5 Things to Monitor for the Balance of 2014

Posted by Jennifer Chang on Jul 28, 2014 10:20:00 AM

A brutal cold start of the year has been followed by moderate temperatures across the country. Natural gas prices have risen significantly since early January 2014, as inventories were being depleted at a faster than normal rate due to higher than normal heating demand. Nevertheless, record production and tepid demand after the spring months triggered a massive selloff in mid-June 2014, with the front month losing more than 20 percent to date. Early concerns of tight supply conditions ahead of the next heating season have eased due to weekly record or near-record injections. Electricity prices have also plunged not only because of the recent drop in natural gas prices, but also because of a drop in heat rates. In Texas, peak load had not been this low in June and July since 2010. Low electricity demand has depressed spot and forward heat rates.

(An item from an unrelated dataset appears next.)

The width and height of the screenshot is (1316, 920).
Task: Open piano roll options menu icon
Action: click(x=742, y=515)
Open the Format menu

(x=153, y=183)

Relevant price drivers are described below.

NG Supply

On June 30, 2014, The Energy Information Administration (EIA) reported that natural gas gross production in the Lower 48 States increased by 1.3 percent, to a record 77.52Bcf/day, from March 2014 to April 2014.  Texas had the largest volumetric increase at 3.8 percent or 0.86 Bcf/day primarily due to new wells coming online. The Federal Gulf of Mexico and Oklahoma also reported a gain of 4.9 percent or 0.16 Bcf/day and 3.1 percent or 0.19 Bcf/day respectively. This gain was mainly because of completed maintenance and new wells (source: EIA). For the balance of the year, the following Shale plays need to be monitored to track the pace of supply for the balance of the year:

  • Utica
  • Haynesville
  • Eagle Ford
  • Marcellus

Gas production in Utica is about 1 Bcf/day and growth from the Utica is similar to the growth in natural gas production in the Eagle Ford Shale and slightly higher than Eagle Ford in Texas. Marcellus is currently the most productive U.S. shale formation, with recent estimates of production for June 2014 at 14 Bcf/day.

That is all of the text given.